And she had asked in that casual way of hers if he knew
Texas. And he had stopped, there in the
copper-colored dusk, and said he did.
No, she shook her head as the words tumbled out. I don’t think so. I don’t think you’ve seen the low moon. I don’t think you’ve woken up to stand in an
evening with enough stars to make you feel small. I don’t think you know Texas at all.
He watched the fence line disappear down the horizon, a
black line cutting a fine swatch against the field. The road shimmered in slight waves in the
distance, and he could just barely detect the faint soap smell of her.
What am I supposed to know, then? Is this a place? Is this some sort of fucking attitude? Can I learn it if I wasn’t born here in some
sort of sacred ritual? He walked the
short space between them, her one arm across her holding the elbow, a slight
cross against her chest.
What do you see in me? she asked.
I see everything. I
see blank canvass, I see unknowns. I see
an ocean that I would gladly drown in. I
see a storm that never goes away. I see a world on fire.
He reached out and held the tips of her finger.
I see something no
language would adequately describe. I
see you.
She stared, a few blinks.
I am as much a part of this place as…trailing off she waved her hand
across the expanse. I’m as much a part
of this place as anything. I am the
smell of salt air in Galveston, and as dry as the river bottoms near El
Paso. I am open, unending. You cannot just simply try to contain me.
I’m not trying to contain you.
You’re trying to shape me though. Into something that you want. It’d be like catching rain.
It was growing purple in the air, the evening tinted and
tattooed with dark spots. A little bit
of orange remained, burnishing the edge of the flat horizon.
Do you know how they make honey? He asked. She turned her head to him. He could barely see the colors of her eyes,
dark against dark. But he knew she was
looking at him.
Honey? You mean like
bees?
Yeah, exactly. You
take this perfectly shaped…structure.
This work of art almost. And you
tear it in half, you crush it and you extract the honey from it. It’s only sweet when it’s broken.

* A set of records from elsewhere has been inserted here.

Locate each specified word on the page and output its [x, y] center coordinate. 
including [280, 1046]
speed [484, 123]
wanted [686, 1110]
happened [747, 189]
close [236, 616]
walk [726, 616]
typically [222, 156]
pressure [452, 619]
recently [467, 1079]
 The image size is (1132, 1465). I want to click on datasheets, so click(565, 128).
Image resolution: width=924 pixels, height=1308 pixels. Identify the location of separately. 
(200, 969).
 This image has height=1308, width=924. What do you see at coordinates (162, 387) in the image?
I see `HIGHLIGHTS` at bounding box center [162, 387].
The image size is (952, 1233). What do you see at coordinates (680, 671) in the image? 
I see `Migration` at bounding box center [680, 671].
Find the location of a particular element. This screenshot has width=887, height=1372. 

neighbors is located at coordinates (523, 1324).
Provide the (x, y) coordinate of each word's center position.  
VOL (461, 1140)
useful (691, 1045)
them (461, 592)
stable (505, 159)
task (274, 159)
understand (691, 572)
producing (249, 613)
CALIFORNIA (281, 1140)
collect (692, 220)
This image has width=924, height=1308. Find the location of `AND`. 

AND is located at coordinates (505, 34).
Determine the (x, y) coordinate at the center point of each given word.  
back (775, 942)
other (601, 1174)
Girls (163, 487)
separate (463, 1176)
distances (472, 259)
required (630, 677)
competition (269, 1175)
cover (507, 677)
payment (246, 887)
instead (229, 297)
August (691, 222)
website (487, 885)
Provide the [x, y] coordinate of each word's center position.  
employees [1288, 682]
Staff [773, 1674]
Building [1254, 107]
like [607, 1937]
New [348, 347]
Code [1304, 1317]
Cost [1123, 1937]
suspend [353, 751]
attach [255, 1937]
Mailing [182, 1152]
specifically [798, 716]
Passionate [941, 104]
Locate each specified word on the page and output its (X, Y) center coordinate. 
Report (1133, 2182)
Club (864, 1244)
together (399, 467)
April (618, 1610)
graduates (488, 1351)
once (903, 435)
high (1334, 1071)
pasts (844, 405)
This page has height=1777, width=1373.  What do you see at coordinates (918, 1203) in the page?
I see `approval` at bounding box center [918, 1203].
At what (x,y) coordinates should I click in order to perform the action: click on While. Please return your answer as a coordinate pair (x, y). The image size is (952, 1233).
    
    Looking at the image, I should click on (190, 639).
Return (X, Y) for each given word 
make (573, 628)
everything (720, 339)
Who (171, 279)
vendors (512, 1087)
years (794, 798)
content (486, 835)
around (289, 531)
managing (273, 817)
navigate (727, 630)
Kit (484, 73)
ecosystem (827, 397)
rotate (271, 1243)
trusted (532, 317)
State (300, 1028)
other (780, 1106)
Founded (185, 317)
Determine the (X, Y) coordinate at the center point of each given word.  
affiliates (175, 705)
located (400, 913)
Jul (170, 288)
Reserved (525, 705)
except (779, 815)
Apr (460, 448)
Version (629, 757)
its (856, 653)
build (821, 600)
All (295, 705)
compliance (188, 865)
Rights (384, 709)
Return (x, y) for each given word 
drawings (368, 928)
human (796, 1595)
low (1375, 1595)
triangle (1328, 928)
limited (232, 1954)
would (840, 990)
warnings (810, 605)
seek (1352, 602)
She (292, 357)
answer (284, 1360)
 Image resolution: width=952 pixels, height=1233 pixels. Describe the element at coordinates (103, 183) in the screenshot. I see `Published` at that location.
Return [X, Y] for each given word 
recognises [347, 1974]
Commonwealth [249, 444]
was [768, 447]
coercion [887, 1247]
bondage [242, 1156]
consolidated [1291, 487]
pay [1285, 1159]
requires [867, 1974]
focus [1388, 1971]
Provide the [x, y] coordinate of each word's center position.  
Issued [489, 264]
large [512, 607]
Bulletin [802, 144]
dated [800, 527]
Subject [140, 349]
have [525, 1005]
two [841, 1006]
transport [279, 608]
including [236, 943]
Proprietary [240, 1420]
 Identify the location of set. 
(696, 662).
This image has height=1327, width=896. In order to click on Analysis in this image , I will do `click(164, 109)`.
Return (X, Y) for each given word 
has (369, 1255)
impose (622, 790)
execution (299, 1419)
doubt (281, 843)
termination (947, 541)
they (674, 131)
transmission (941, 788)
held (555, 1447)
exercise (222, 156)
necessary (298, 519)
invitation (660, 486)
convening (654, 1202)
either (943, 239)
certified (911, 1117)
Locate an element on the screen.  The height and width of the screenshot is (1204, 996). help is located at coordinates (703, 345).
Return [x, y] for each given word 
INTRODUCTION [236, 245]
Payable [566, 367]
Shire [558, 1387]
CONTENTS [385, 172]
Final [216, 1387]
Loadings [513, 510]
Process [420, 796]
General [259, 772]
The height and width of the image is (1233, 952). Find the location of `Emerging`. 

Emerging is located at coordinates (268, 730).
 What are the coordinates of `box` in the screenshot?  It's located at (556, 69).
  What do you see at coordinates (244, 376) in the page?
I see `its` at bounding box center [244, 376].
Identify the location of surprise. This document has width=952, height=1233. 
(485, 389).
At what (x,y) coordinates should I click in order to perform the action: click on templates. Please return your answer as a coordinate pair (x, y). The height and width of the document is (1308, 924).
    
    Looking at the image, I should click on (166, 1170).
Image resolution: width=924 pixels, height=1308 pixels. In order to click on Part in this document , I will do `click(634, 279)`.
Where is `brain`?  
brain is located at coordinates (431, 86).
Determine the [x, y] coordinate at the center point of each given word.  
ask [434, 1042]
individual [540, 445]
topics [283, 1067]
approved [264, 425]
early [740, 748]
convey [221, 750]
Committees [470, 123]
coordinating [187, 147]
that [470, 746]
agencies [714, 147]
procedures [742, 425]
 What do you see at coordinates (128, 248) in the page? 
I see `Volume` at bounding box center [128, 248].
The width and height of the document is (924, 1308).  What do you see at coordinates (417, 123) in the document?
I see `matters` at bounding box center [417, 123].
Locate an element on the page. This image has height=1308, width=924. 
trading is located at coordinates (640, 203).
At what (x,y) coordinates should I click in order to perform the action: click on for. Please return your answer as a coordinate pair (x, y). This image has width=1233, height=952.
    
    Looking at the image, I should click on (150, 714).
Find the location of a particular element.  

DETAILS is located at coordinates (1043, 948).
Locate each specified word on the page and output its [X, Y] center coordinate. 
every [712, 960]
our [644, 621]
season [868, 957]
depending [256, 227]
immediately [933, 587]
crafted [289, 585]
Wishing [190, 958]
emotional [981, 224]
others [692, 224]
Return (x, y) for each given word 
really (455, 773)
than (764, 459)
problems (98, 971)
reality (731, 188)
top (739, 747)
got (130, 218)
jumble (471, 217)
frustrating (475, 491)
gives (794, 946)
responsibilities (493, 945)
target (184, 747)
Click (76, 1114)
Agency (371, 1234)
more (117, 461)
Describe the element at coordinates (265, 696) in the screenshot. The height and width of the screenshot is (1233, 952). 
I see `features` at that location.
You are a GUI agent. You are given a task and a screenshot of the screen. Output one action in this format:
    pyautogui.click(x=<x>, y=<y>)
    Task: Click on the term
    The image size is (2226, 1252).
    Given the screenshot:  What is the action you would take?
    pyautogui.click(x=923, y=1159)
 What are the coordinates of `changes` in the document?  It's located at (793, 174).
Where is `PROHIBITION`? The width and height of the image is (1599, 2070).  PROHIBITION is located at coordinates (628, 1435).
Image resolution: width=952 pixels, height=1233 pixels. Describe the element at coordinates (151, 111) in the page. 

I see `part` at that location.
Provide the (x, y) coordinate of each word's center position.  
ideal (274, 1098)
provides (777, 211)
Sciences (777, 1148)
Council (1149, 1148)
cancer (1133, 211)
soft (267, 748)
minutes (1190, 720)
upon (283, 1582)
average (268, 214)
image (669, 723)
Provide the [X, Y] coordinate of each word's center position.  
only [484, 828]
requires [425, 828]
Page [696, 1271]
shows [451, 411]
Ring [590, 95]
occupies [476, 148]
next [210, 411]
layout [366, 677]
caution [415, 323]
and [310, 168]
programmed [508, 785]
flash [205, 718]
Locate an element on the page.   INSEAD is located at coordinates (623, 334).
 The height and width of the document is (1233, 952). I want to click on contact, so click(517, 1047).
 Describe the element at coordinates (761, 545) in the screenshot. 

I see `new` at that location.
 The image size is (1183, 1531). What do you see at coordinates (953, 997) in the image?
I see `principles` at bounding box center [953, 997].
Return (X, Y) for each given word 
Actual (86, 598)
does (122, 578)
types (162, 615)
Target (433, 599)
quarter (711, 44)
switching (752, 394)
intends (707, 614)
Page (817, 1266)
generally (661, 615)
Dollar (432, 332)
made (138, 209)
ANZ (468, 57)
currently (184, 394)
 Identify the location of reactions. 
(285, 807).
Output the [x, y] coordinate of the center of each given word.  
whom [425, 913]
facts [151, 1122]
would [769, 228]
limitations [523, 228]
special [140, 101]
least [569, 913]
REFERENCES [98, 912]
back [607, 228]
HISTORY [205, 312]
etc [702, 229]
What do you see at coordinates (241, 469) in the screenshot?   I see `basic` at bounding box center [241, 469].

Is that what needs to happen? She approached him and he could see her eyes
much better now. And there was a hint of
storm in them. I need to break to be
better?
Not you. Us. If I can’t be the other part of you, then
maybe I need to be broken off. Ruptured.
She was silent and her silence was darker. It was almost pitch-black in the air but he
could feel it heavy against him. It was
like the moments between lightning and thunder.
I don’t know if that is what I want. I only know what I am here, what I have here.
He inhaled the cool air and watched her disappear. She had never really been there, rather, he
remembered the last time they had spoken.
He remembered how she had left, the contrail of her departure. He still came out here now and again, turning
off the road and stopping in the flat low land.
He remembered how he had tried, and in trying he remembered how she had
pulled away. How ultimately they had
broken, and how it never was sweet at all.
In fact, it was exactly the opposite.